Winter has officially arrived, which means in some areas biting winds and frigid rains and sometimes snow are also on their way. You wouldn't ever conceive of leaving the house without a coat in freezing conditions, but unfortunately, far too many people don't think to wear sunglasses. Although many of us don't think about the shining sun during times that we are bundling up against the frigid cold, the sun's rays are still in full force in colder climates, and in certain circumstances can be even stronger.
They didn't write a song called "winter wonderland" for nothing. In particular in the aftermath of a snow storm, the world around takes on a sparkling glimmer thanks to the sun's rays reflecting off of the snowy cover blanketing the ground and the trees. In fact, it can hurt to open your eyes when you first step outdoors after a fresh snowfall. The UV radiation that we are all so careful in avoiding during the heat of the summer may really be more hazardous in the colder season due to the fact that it reflects off the snow or ice, giving you a double dose of exposure. This is why a good pair of sunglasses is a crucial winter accessory.
Even though you want to pick a style you look good in, the most important part of choosing sunglasses is making sure they will properly protect your eyes. Check that your sunglasses block 100 percent of UV light by looking for an indication that they are labeled UV 400 (this means they block all light with wavelengths up to 400 nanometers, which includes both UVA and UVB rays.) The good news is you don't necessarily have to pay more for adequate coverage from UV rays. Dozens of reasonably priced options exist that still provide full ultraviolet defense.
A further important factor in selecting sun wear is the size of the lenses. You will have the most protection when the lenses are large enough to totally guard your eyes and if possible the surrounding areas. The more coverage you have, the less harmful radiation will be able to penetrate.

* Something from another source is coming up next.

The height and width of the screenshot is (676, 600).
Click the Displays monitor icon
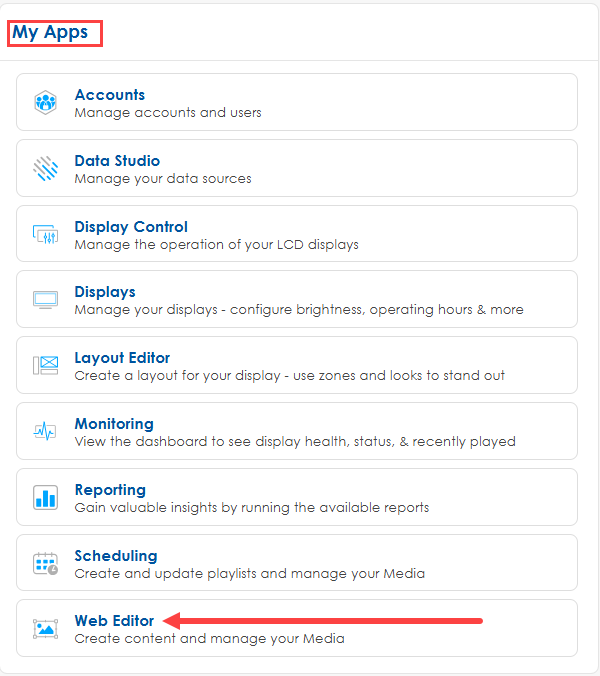pos(45,300)
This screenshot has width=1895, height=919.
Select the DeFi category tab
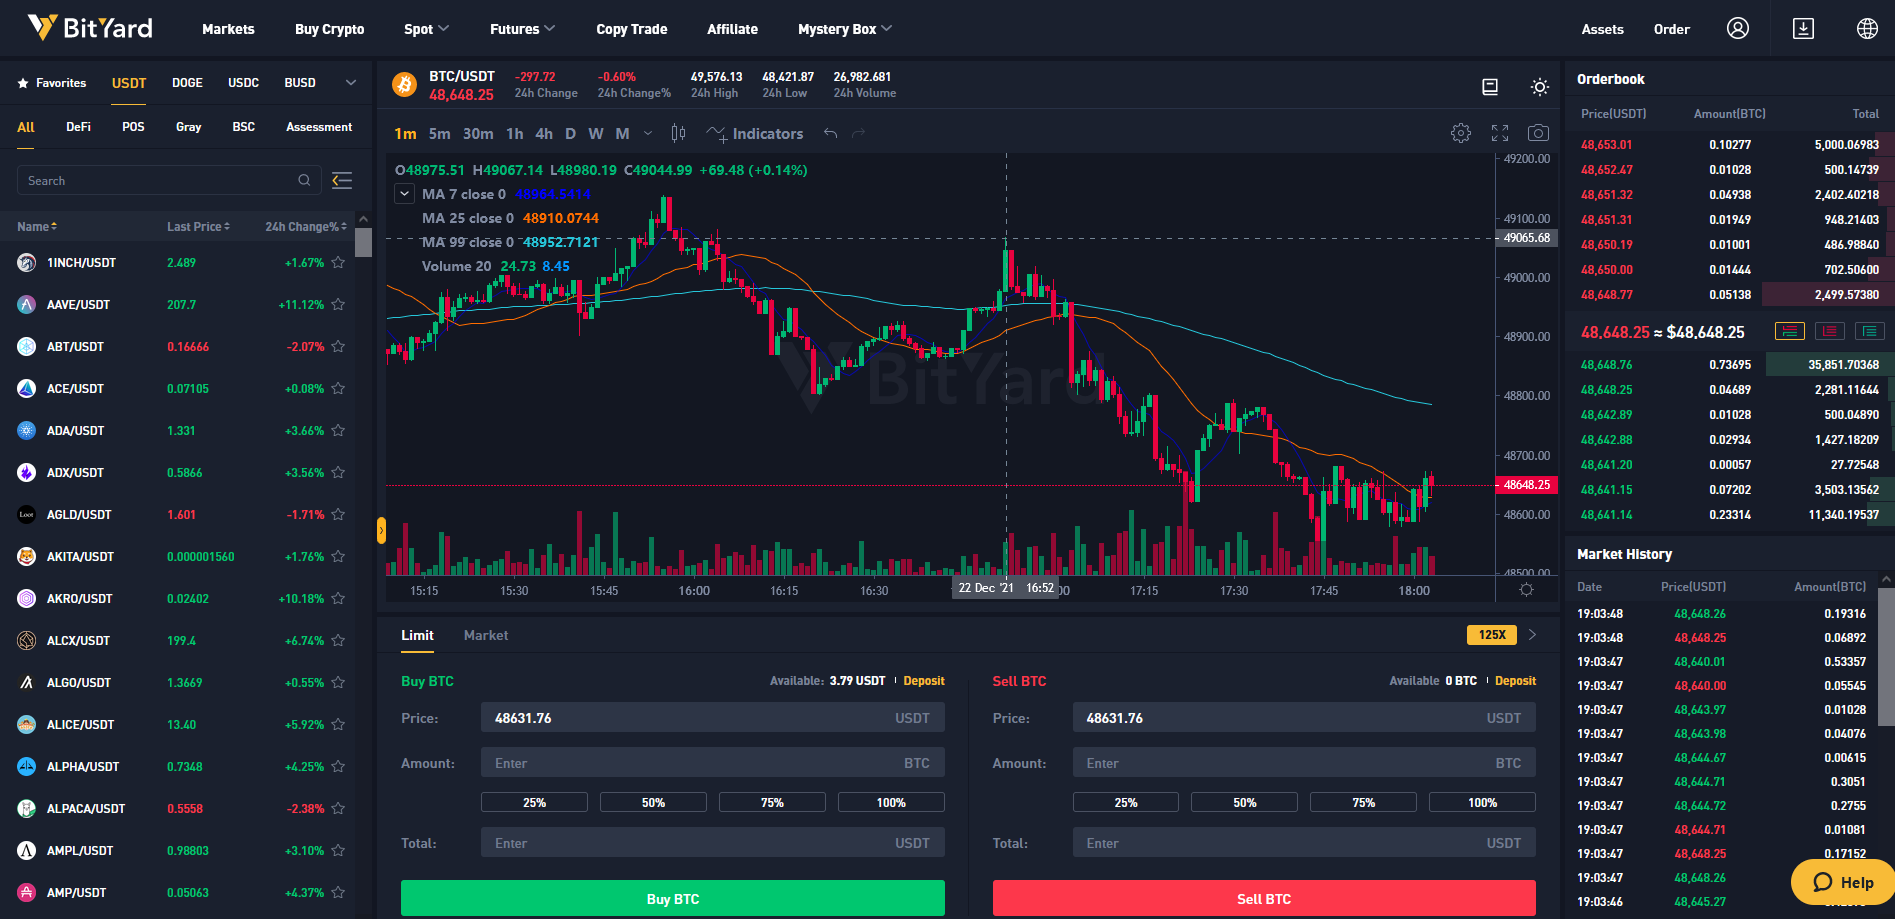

Glasses with side shield will also stop harmful rays from sneaking in from the periphery.
If you like to ski or frolic in the snowy hills, it’s important to know that the sun's rays are stronger at higher altitudes, so it's wise to be especially sure to keep your eyes guarded on the ski slope. Another way to add extra protection is wear a protective hat with a wide brim or visor.
This winter, stay warm and keep your eyes safe! Make your sunglasses a fixed part of your routine.